DATA Start Marker
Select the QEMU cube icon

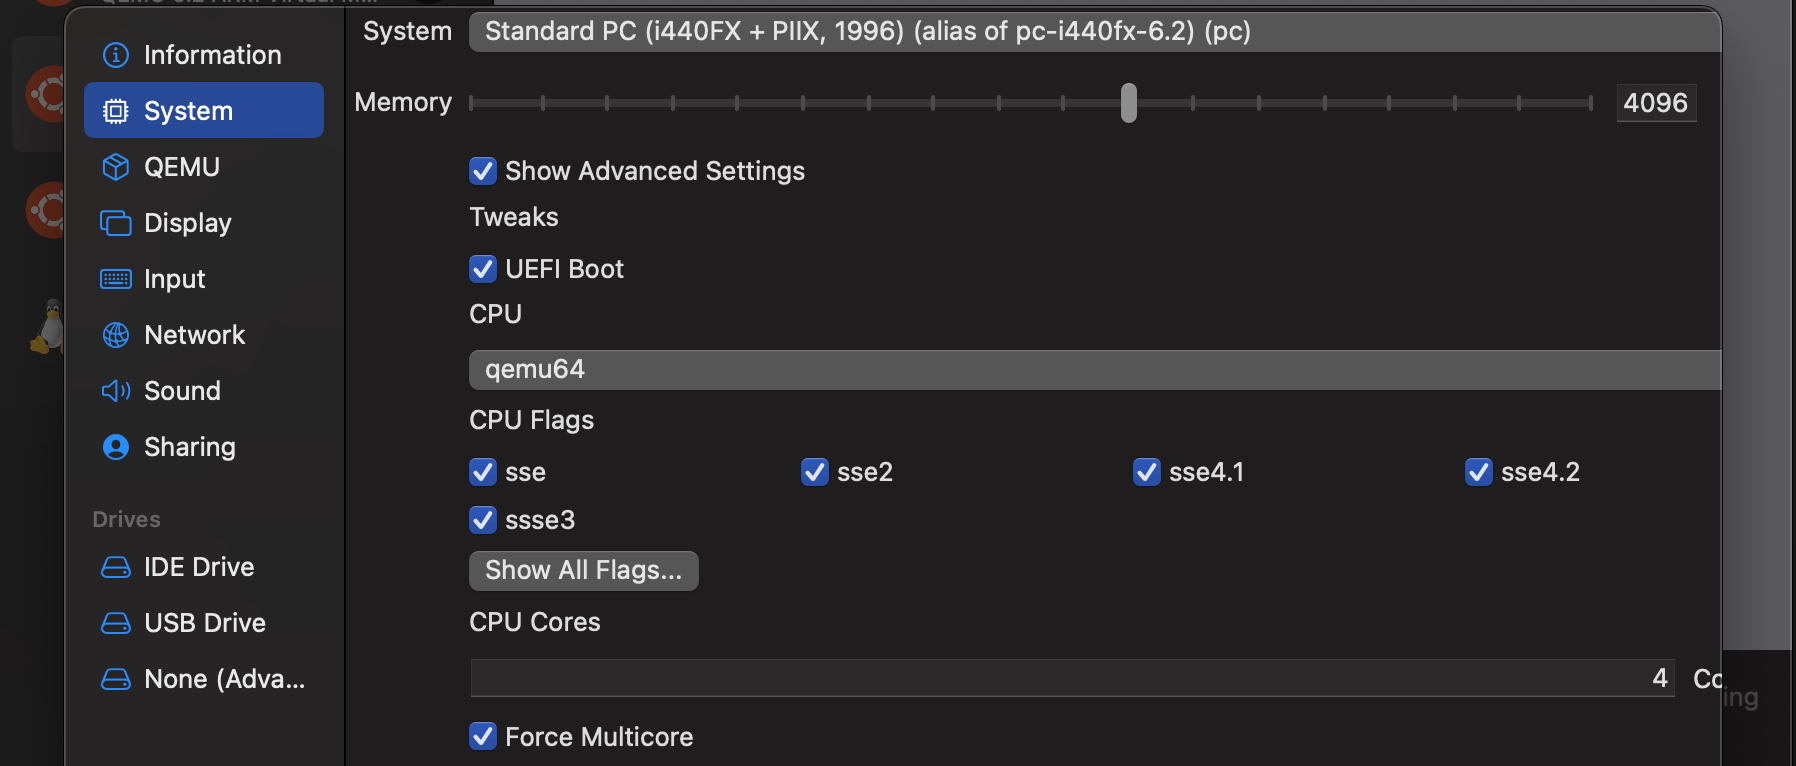116,167
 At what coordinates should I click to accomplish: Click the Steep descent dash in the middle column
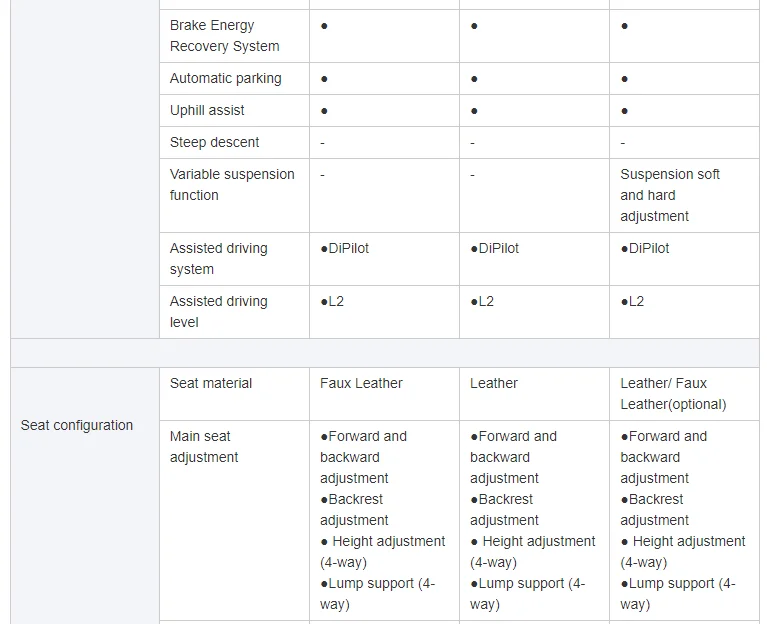coord(472,142)
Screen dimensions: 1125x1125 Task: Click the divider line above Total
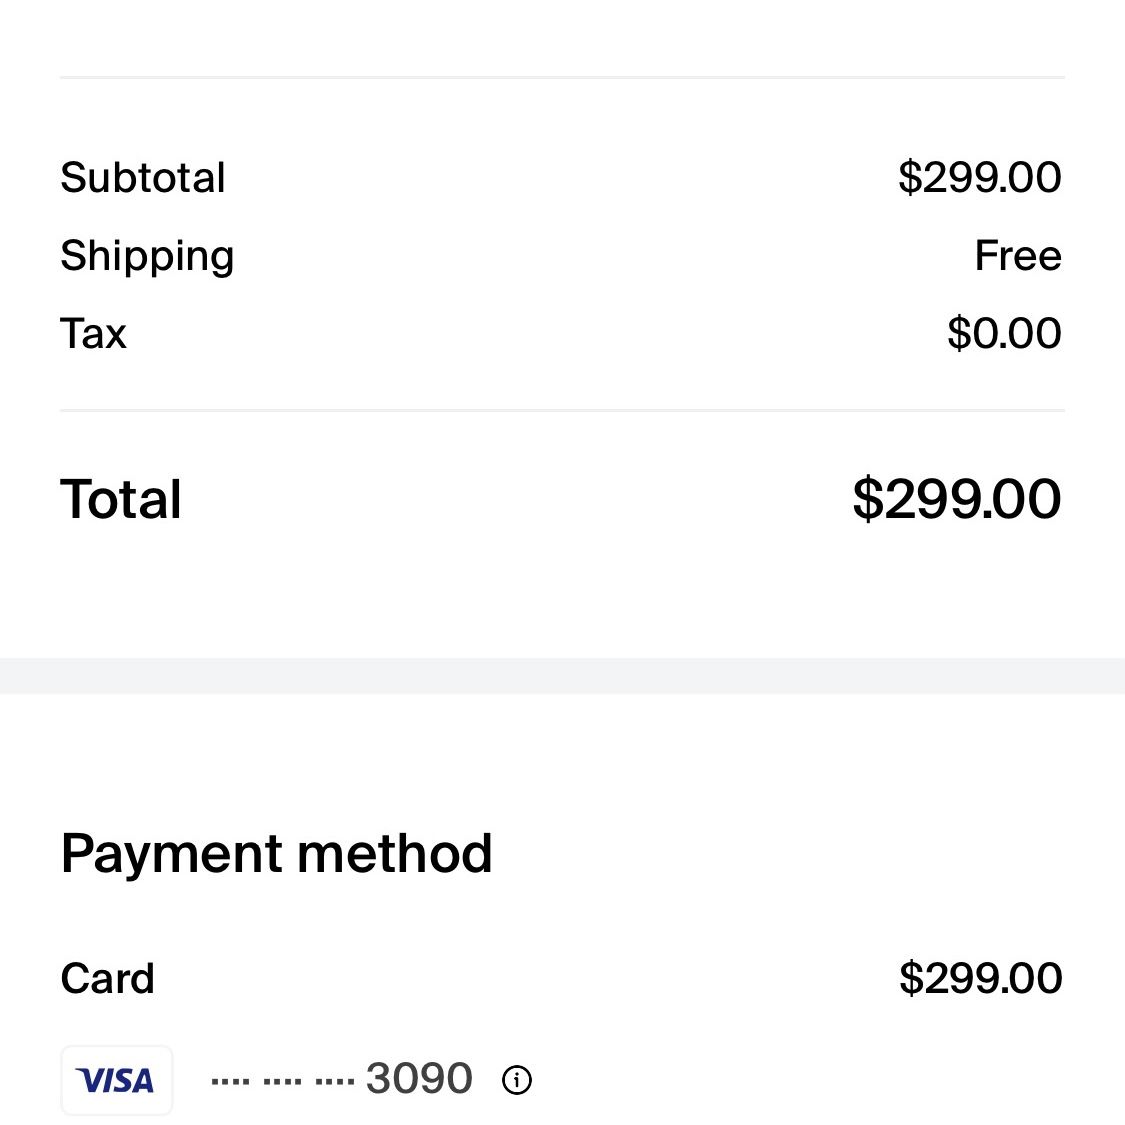pyautogui.click(x=562, y=410)
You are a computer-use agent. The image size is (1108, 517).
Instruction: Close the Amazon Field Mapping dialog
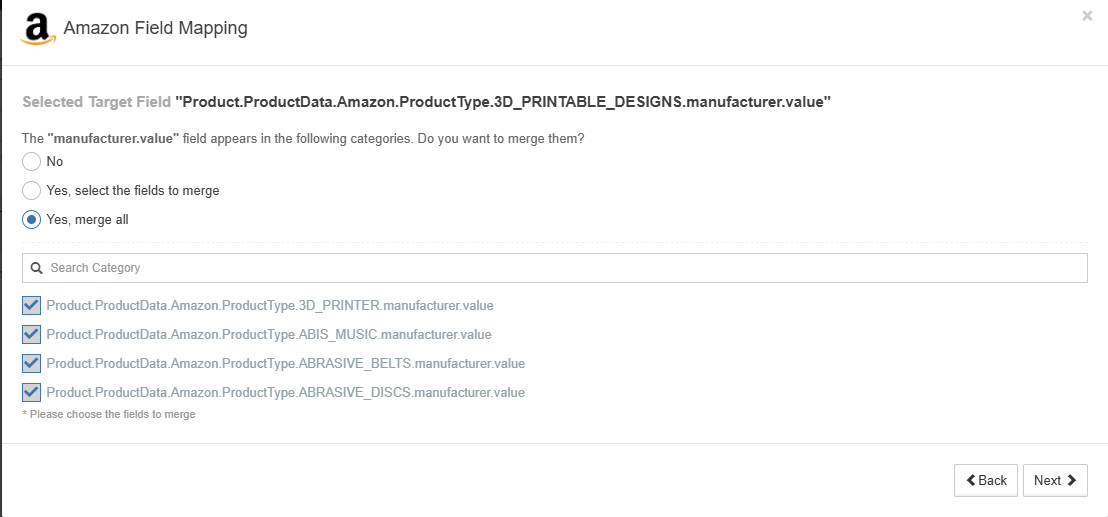click(1088, 16)
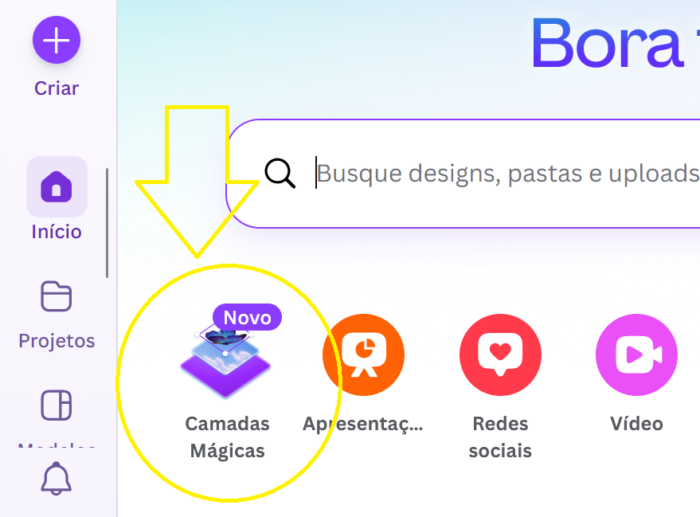The height and width of the screenshot is (517, 700).
Task: Click the Vídeo text label
Action: (x=637, y=424)
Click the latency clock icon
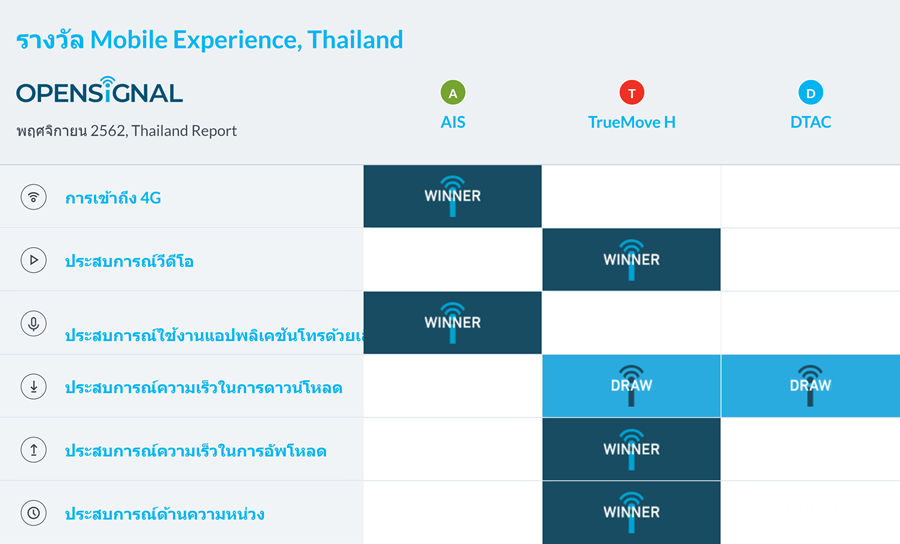 coord(34,513)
DATA End Marker
No pictures belong in the copy; output every record exactly.

Select the QEMU cube icon

116,167
 At what coordinates should I click to accomplish: Click the Steep descent dash in the middle column
coord(472,142)
Screen dimensions: 1125x1125 Task: Click the divider line above Total
pyautogui.click(x=562, y=410)
You are a computer-use agent. The image size is (1108, 517).
Instruction: Close the Amazon Field Mapping dialog
click(1088, 16)
The height and width of the screenshot is (517, 700).
Task: Click the Vídeo text label
Action: (x=637, y=424)
Click the latency clock icon
 coord(34,513)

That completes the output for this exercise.